── Recorded information

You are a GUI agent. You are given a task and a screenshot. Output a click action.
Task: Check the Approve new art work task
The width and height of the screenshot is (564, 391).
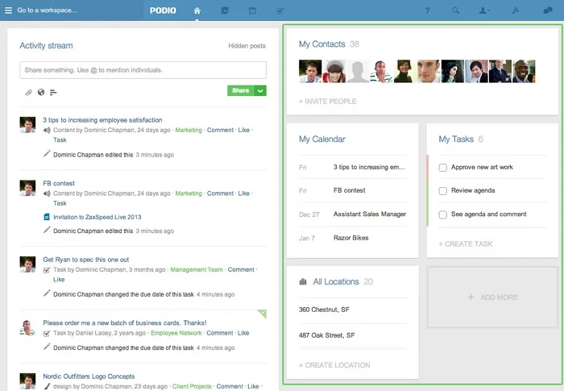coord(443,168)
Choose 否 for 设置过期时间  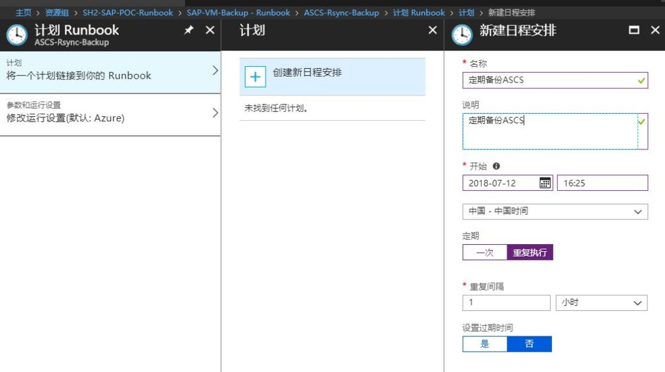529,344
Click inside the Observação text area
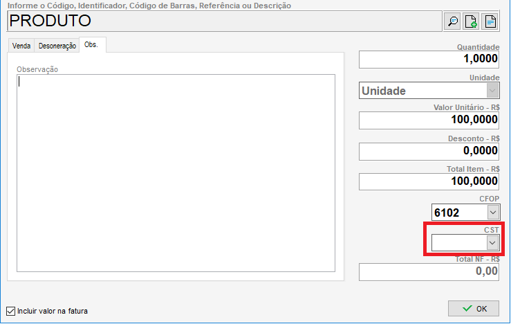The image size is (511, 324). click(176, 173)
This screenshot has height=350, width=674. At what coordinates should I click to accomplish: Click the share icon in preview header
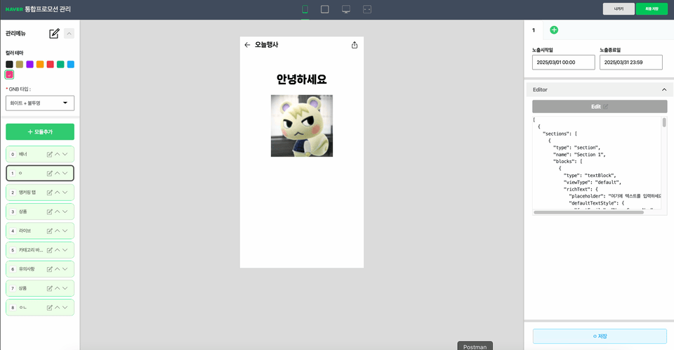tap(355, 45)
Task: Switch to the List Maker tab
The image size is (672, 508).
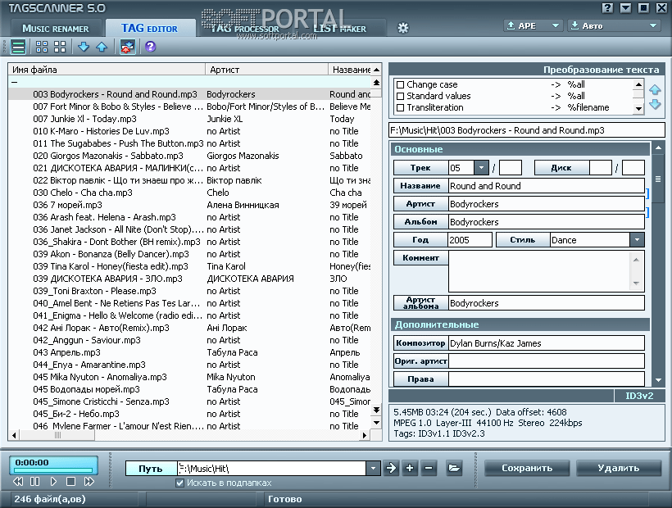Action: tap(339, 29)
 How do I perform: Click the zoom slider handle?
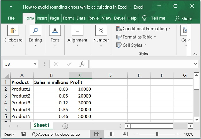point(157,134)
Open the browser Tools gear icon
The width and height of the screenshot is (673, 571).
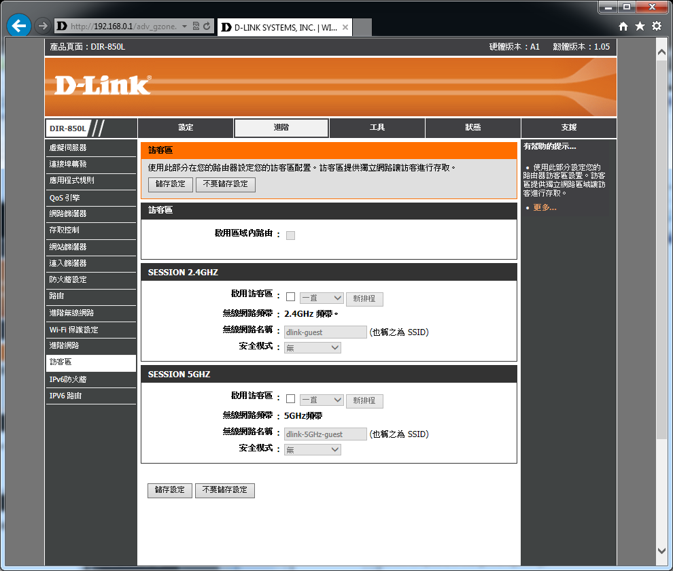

────

- _Your objective_
The expected output is an exact copy of the lines from the one holding "This screenshot has" through the last line of the listing above, with the pictures omitted.

- _Output for this task_
This screenshot has height=350, width=674. At what coordinates should I click to accomplish: Click the share icon in preview header
tap(355, 45)
Task: Switch to the List Maker tab
The image size is (672, 508).
Action: tap(339, 29)
 How do I perform: Click the zoom slider handle?
point(157,134)
Open the browser Tools gear icon
The width and height of the screenshot is (673, 571).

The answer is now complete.